Linux Kernel 3.15 development – the kernel column
Jon Masters summarises the latest happenings in the Linux kernel community, as Linux 3.14 final is released and the 3.15 merge window opens up
Linus Torvalds announced the release of Linux 3.14, saying that he was “feeling pretty good about it all”. The new 3.14 kernel includes a number of new features, among them deadline scheduling for real-time tasks. Traditional Linux systems have extended the concept of scheduling priorities to thos special tasks that run in the real-time scheduling classes. Like their non real-time brethren, real-time tasks would then be scheduled according to priority, with the highest receiving time first. Unlike regular tasks, real-time tasks running with the SCHED_FIFO class are actually able to lock up a Linux system by hogging all of the available CPU time at maximum priority, which is one reason why real- time scheduling is a privileged operation.
There are alternative approaches to real-time scheduling that can be applied, including the concept of using deadlines in lieu of priorities. The new scheduling policy, SCHED_DEADLINE aims to do just this. Tasks (processes) provide three parameters, known as ‘runtime’, ‘period’, and ‘deadline’. The Linux scheduler will then ‘guarantee’ (subject to various constraints) that a task receives a certain amount of runtime, every period of microseconds, within some deadline margin from the beginning of that scheduling period. Deadline scheduling is hardly new. Research into deadline scheduling has been one of those topics of academic research for many years, but it is interesting that Linux now has some initial support for applying these concepts in real real-time systems. A full rundown of features available in 3.14 kernel is available over at the (always excellent) ‘Kernel Newbies’ website.
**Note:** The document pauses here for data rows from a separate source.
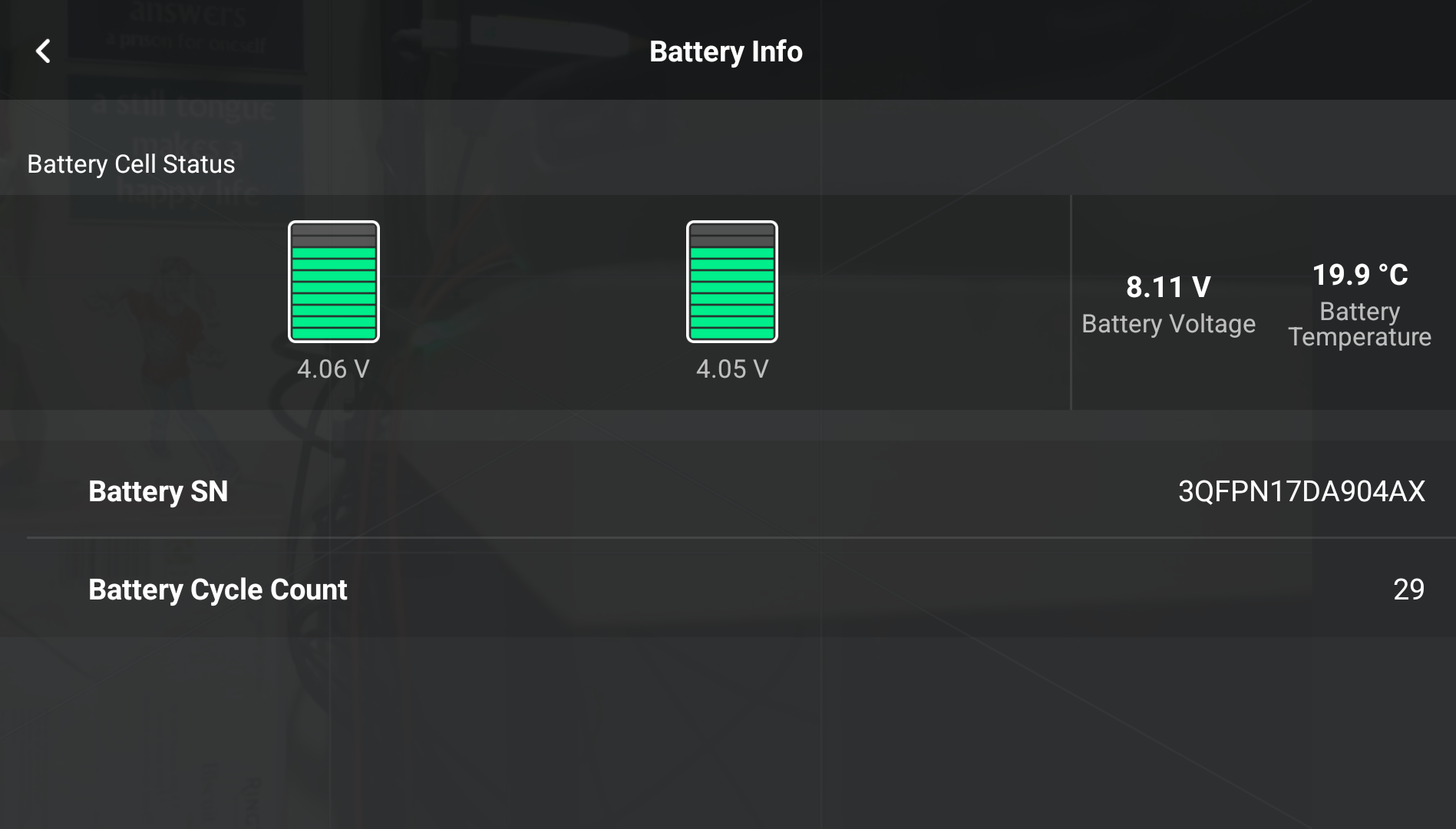Viewport: 1456px width, 829px height.
Task: Click the serial number 3QFPN17DA904AX
Action: 1301,491
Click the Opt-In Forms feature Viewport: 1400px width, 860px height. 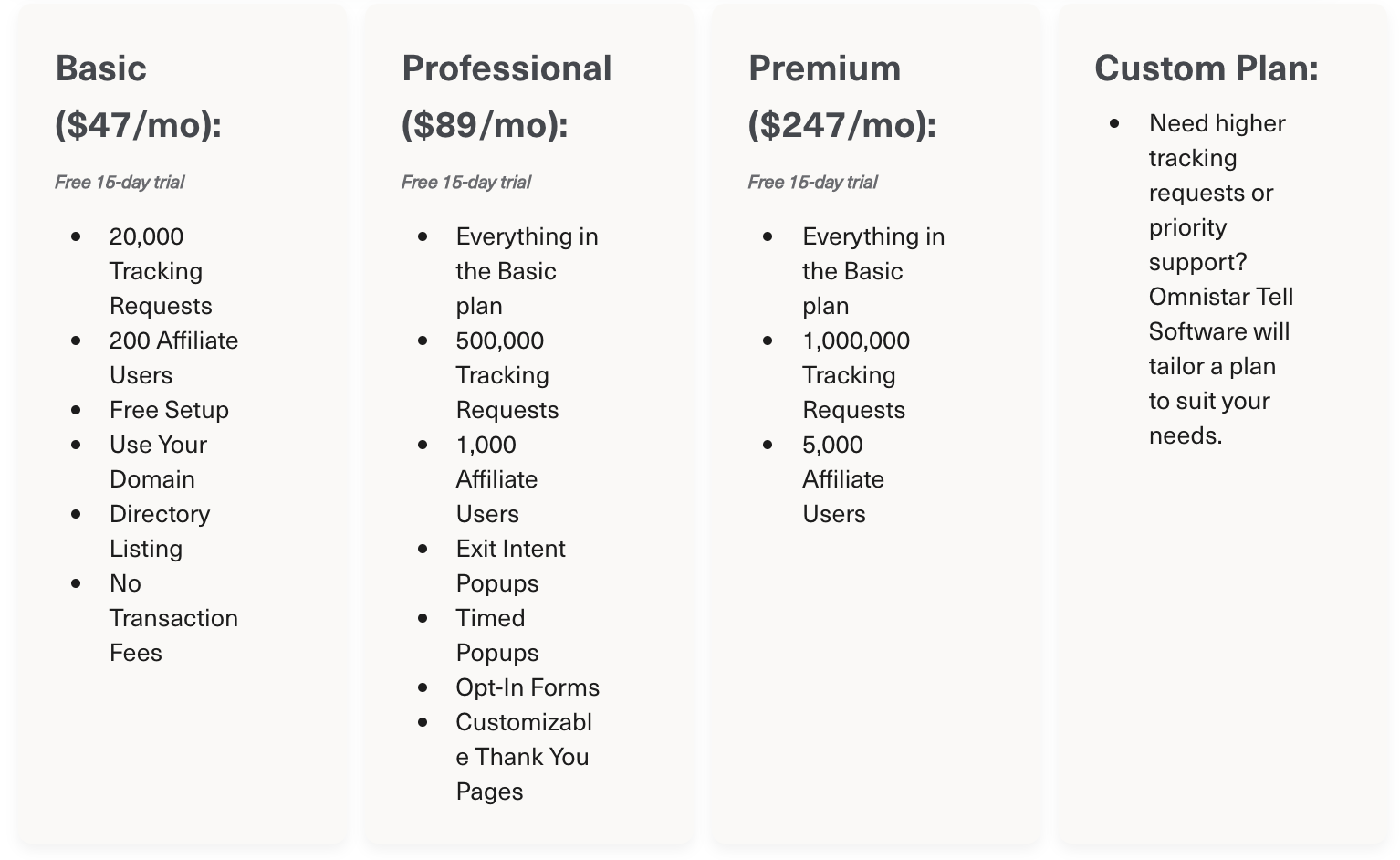[x=528, y=687]
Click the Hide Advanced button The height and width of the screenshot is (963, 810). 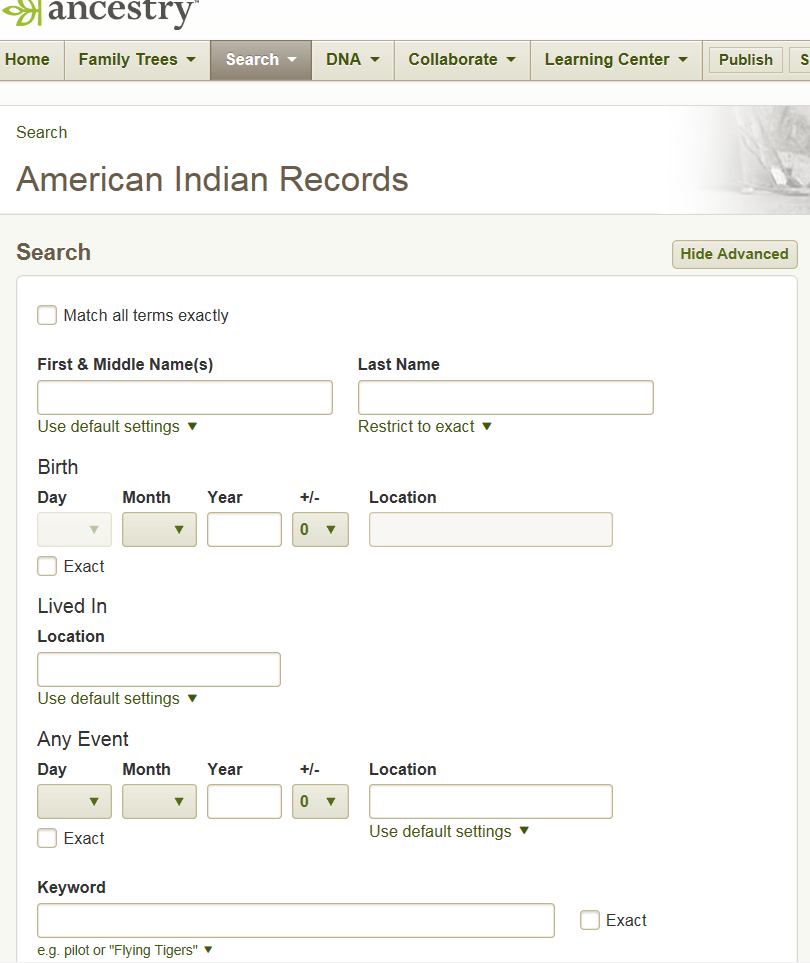(x=734, y=254)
With the release of Linux 3.14 came the opening of the merge window (period of time during which disruptive changes to the kernel are allowed) for 3.15. Among the patches merged so far by Linus are included those that implement the new ‘renameat2()’ system call we have covered in previous issues of this magazine. Using the new system call, developers can ensure that two files are exchanged on disk ‘atomically’. Thus replacing one file with another, or replacing a file with a directory, a directory with a symbolic link to another, or a similar operation, can now be made to appear as a single action. This is particularly useful in the implementation of various overlay filesystems, but there are other use cases as well. Additional high-profile features in 3.15 include ‘active/inactive list balancing’ (automatic adjusting of the ‘Least Recently Used’ page lists to reduce situations in which pages are swapped out and then swapped back in very shortly afterward), and the usual number of architecture specific changes.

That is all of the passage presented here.